For a majority of systems, the diagram below illustrates how to think of risk. While we could possibly reduce the loss of revenue to 0, the cost of maintenance is going to be higher than the revenue loss.
To reduce damage related to failure, the strategy is to introduce change, methodically, and iteratively. Not only will this help reduce the impact of failure but it will get those that are experiencing the change, your customers, to get comfortable with the idea of constant change.
As I took over the CTO role at my previous company we used the above strategy by heavily investing in our software delivery pipeline and CD tools. We used progressive rollouts or canary deployments as a way of introducing changes to only a small population and observe if our changes will result in failure. If they do, it’s okay because we limited the result of who was impacted, thus reducing risk but not affecting productivity and skyrocketing our costs. We also gave read & write access to the developers in production but in order to make changes, we implemented peer approval. We also invested in auto-scaling and auto-healing environments as well. So while developers could cause production outages through releases the impact was minimal and thus risk was reduced.
Risk is Becoming More Complex
Evaluating risk is becoming more complex every day. With microservices, the number of systems and processes to manage is exploding, and being able to reason about the system is impossible. The interconnected nature of our society is also becoming too complex to understand. Consider the 2008 housing crash where there were too many interdependent systems to calculate the risk and their single points of failure until it was too late.

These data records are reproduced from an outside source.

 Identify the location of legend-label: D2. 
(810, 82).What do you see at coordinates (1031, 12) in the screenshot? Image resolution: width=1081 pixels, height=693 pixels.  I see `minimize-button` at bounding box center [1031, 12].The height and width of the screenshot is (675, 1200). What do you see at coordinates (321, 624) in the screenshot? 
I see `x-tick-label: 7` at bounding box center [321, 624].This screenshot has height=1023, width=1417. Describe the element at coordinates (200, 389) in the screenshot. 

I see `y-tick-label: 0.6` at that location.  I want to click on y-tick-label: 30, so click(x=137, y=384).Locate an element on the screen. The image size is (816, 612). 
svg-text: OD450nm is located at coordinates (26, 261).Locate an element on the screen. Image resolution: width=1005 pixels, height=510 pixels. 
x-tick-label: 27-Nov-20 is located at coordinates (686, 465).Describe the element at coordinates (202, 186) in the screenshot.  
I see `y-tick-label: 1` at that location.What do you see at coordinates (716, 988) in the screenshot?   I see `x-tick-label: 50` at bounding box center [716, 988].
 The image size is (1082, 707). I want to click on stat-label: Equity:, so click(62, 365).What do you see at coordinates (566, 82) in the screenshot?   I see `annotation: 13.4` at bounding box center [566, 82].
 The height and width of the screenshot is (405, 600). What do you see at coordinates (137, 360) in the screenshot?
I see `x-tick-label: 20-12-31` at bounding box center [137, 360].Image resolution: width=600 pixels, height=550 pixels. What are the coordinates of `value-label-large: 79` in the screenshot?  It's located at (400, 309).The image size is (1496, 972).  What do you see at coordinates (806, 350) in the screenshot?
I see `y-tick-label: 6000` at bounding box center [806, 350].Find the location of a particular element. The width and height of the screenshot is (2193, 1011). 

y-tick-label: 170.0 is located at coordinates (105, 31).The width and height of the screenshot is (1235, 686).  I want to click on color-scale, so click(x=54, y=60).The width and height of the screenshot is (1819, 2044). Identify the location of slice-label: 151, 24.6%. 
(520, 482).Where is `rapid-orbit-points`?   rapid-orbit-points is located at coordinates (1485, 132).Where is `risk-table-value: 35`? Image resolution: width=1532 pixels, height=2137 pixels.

Greedy financial barons were to blame. Everyday people taking outsized loans were to blame. But the truth is that they both were acting in their best interests. It is exactly how the system is supposed to work and it failed us.
The systems, incentives, and values we hold will allow us to work more collaboratively or create friction until productivity stops. In order for us to make sense of risk in today’s complex business landscape, we have to look at the problem from different angles and perspectives. Most importantly from the people who are living with the risk. In doing so we’ll create an environment that is productive and creative. But most importantly we can create an environment that creates happiness and fulfillment in the lives of the people we work with.
After introducing these changes as the engineering and product leader we frequently launch products every quarter. Uptime was actually better than it was before. We launched publishing products with large companies like Google and other industry giants. But most importantly this was driven by the teams themselves and what drove them was their passion and engagement that did not exist prior to these changes. Same people. Different values. Different policies. Different processes. Reducing risk doesn’t have to mean reducing productivity. If done thoughtfully, reducing risk can actually mean more productive and happier teams. The choice is entirely up to you.